男装アイドル・風男塾がシーンで異彩 "2.5次元的存在”はアイドル界の常識を変える?

男装アイドル・風男塾が異彩を放つ理由

 2月24日に発売される風男塾のニュー・シングル『友達と呼べる君へ』には、「OH!ホワイトデイ」というカップリング曲が収録される。普通の女性アイドル・グループなら、女性が男性に愛を告白するバレンタインデイについて歌うだろう。でも、風男塾の場合、男装ユニットとして、男性側が女性の愛に答えるホワイトデイをテーマにするわけだ。

 アイドル・シーンの裾野が広がるにつれ、一夫多妻、仮面、へヴィメタルなど様々なコンセプトのグループが登場してきた。女性アイドル・グループの最大手であるAKB48も、バラエティで笑いをとりにいく一方、喧嘩上等なヤンキーの世界を演じる『マジすか学園』シリーズを続けてきた。アイドル・シーンが女の子の可愛さだけを追求するのではなく、多くの可能性を試す場になって久しい。そのなかで風男塾は、確固たる”男装“アイドルとして、台湾・香港・上海でワンマンライブ、イベント出演を重ねるなど海外にも進出し、昨年夏に発表したオフィシャルファンブックがAmazonのタレント本(総合)ランキングで1位になるなど、人気が上昇しているグループだ。

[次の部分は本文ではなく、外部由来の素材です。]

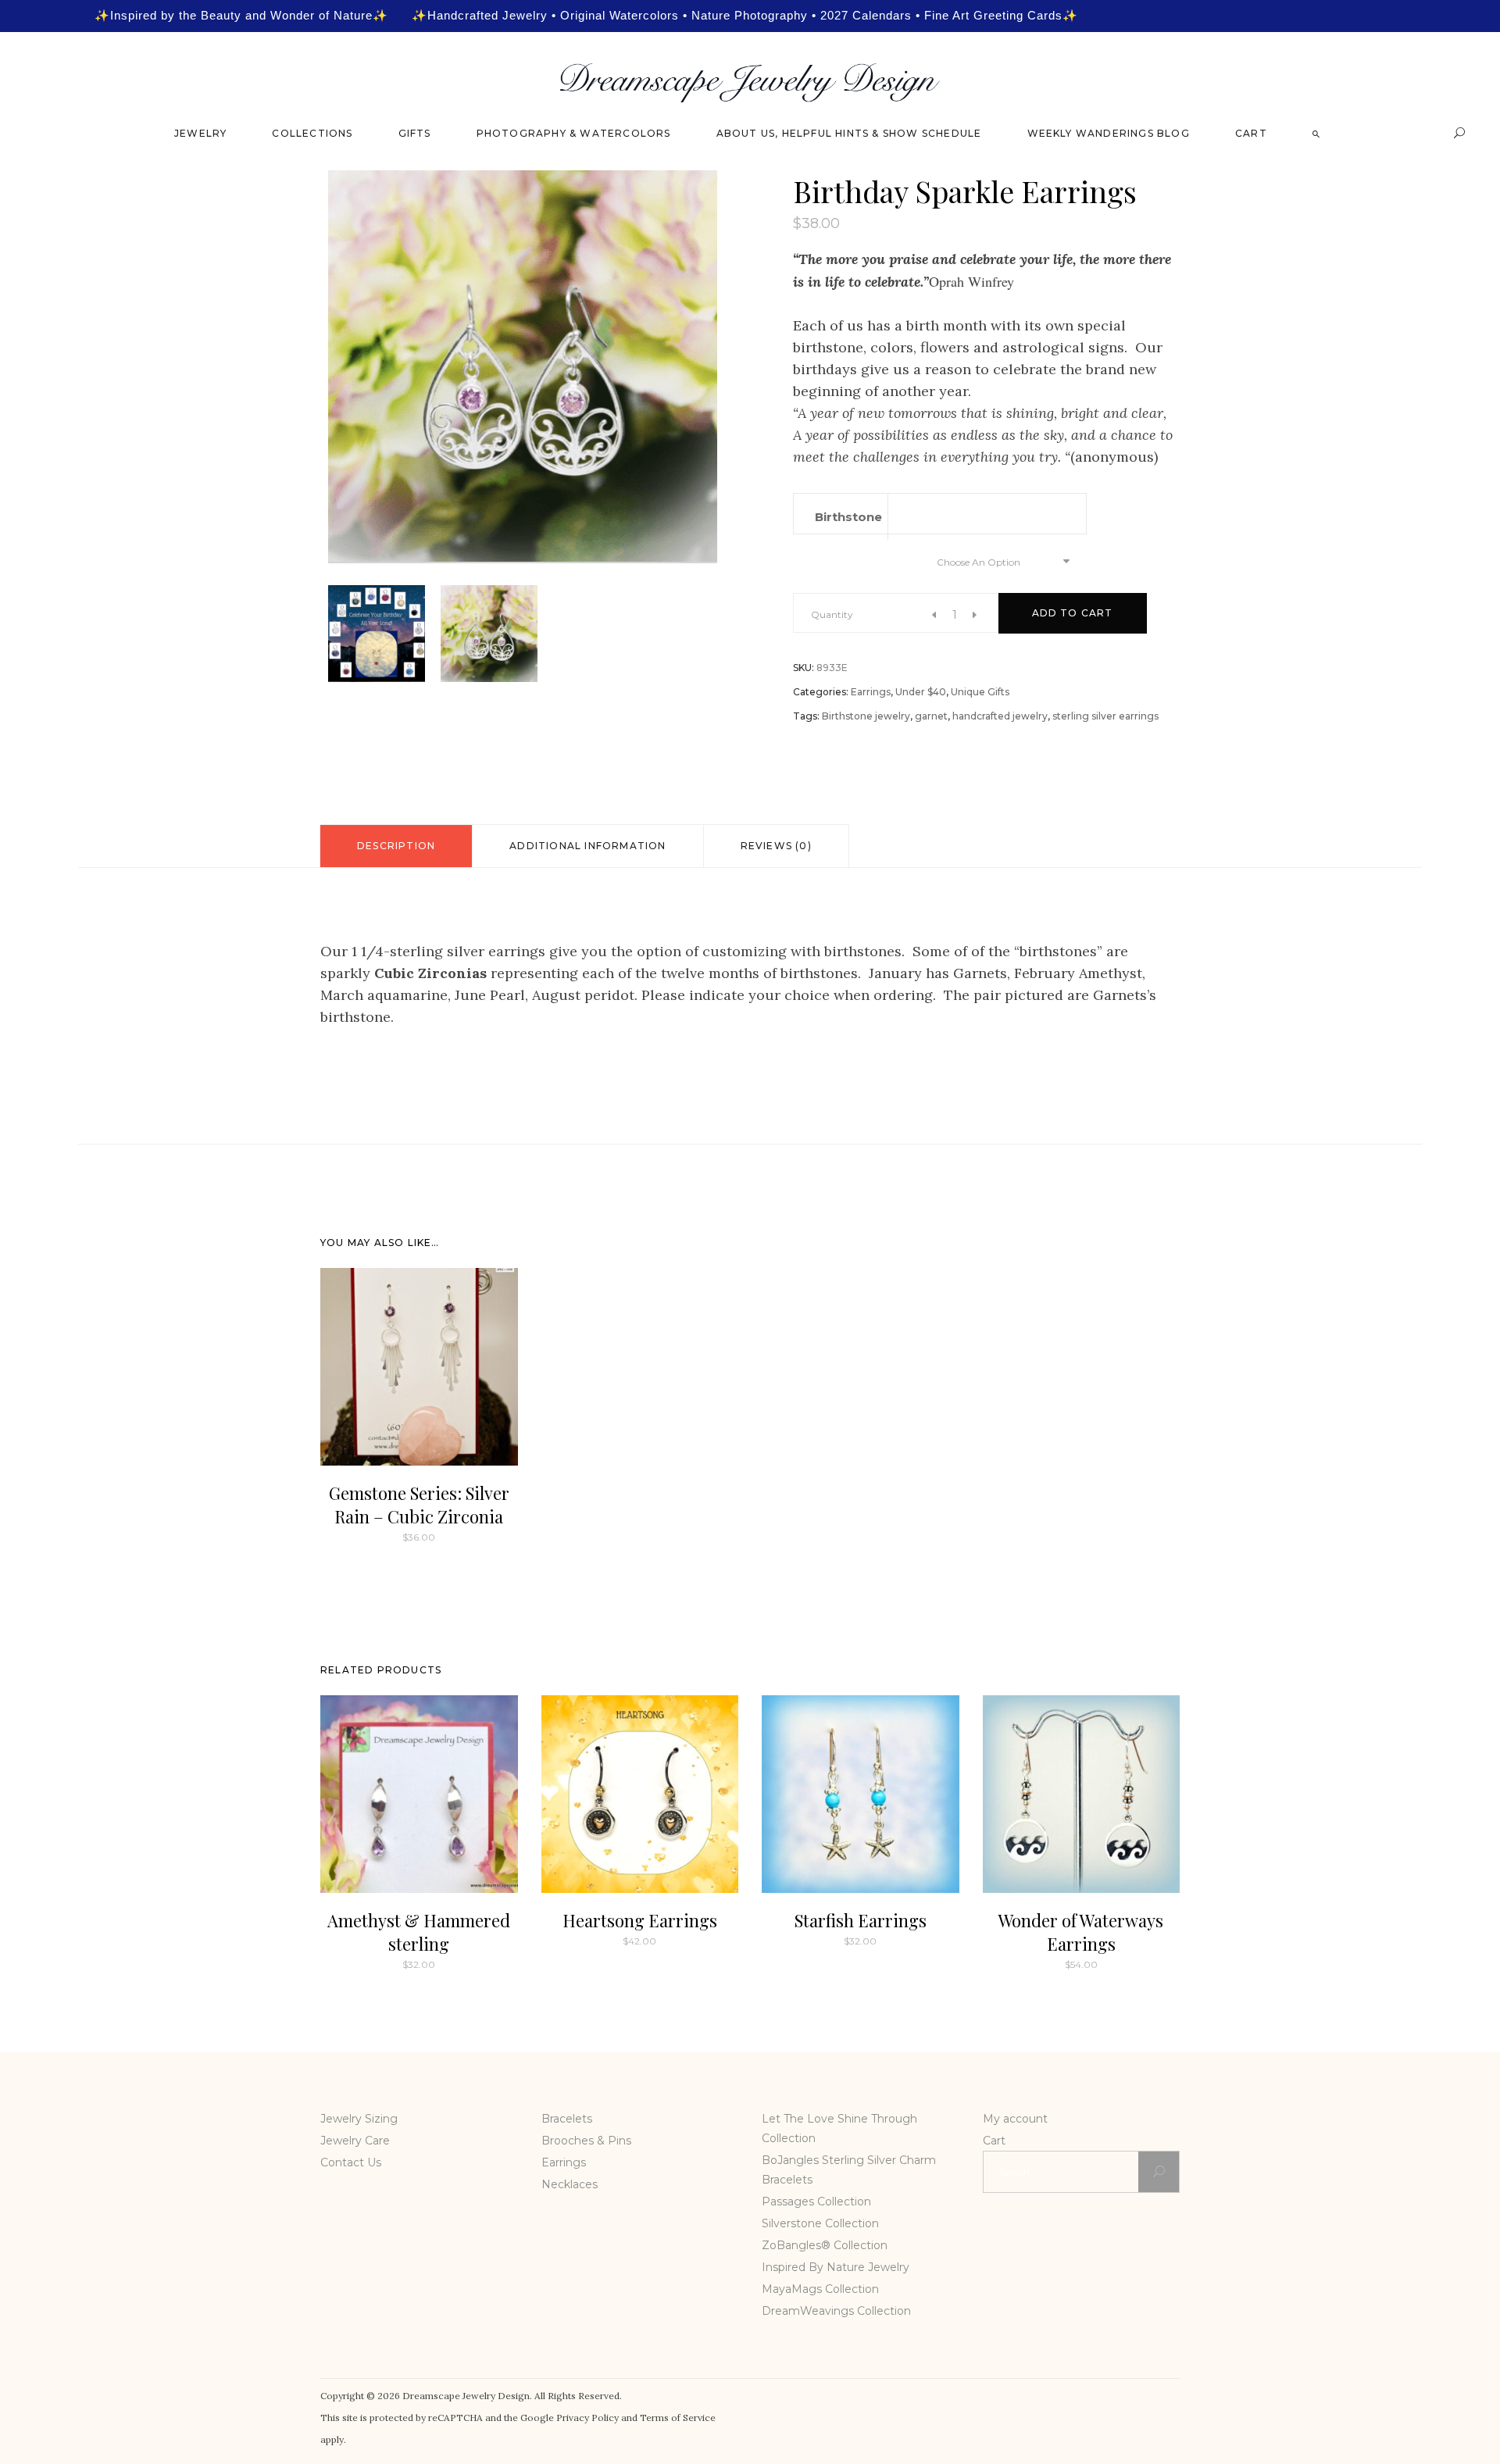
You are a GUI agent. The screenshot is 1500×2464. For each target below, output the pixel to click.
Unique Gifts (980, 692)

 もともとは、芸人のはなわがプロデューサーとなって2006年に結成された中野腐女子シスターズ(後に中野風女シスターズに改名)が男装した時のユニットだった(2011年に腐男塾から風男塾へ改名)。かつてはスザンヌも在籍していた。秋葉原に次ぐオタクの聖地、中野ブロードウェイを起点とする中野腐女子シスターズは、オタク系女子によるグループとされた。当初は男装ユニットと並走するという形だったが、2011年には中野風女シスターズのほうが休止し、風男塾に活動が一本化される。オタク系女子は退場し、オタク系女子が夢想した男性像=男装だけが残ったのである。路線転換を経て、ファン層は男性中心から女性中心に変化した。

 中野腐女子シスターズから10年、腐男塾の母体が始まってから9年目。メンバー交代やグループ名変更はあったものの、現在6名のうち青明寺浦正、赤園虎次郎、緑川狂平の3名は初期からの在籍者だし、長い活動歴での積み重ねがあるため、男性キャラクターとしてのパフォーマンスは練れている。彼ら(と呼ぶべきだろう)の立ち位置をよく示すのは、2013年のシングル曲「男装レボリューション」に登場する2.5次元という言葉だ。『テニスの王子様』に代表されるごとく、マンガ、アニメ、ゲームなど2次元の原作を3次元の舞台へとアレンジした2.5次元ミュージカルが注目されている。また、マンガの実写映画化も盛んだ。風男塾もその種の2.5次元的存在なのである。

 歌詞の大半は、はなわが書いている(曲の多くも彼だ)。彼の詞は熱いものが多く、「同じ時代に生まれた若者たち」(2010年)などという曲名から察せられる通り、友情・努力・勝利(『週刊少年ジャンプ』の有名な三大原則)という言葉であらわせるような少年マンガ的なテイストを持っている。草食を批判し肉食を賞賛する「草食ライオン」(2011年)なんて曲もあった。

「人を元気にする」を活動理念とする風男塾は、力強く、積極的なイメージを打ち出している。「漢」と書いて「おとこ」と読ませる類の感覚だ。近年、男性でありながら女性の姿や内面を持つ人を「男の娘(こ)」と呼ぶが、風男塾はそれを裏返して「女の漢(こ)」とでも呼びたいキャラクターなのである。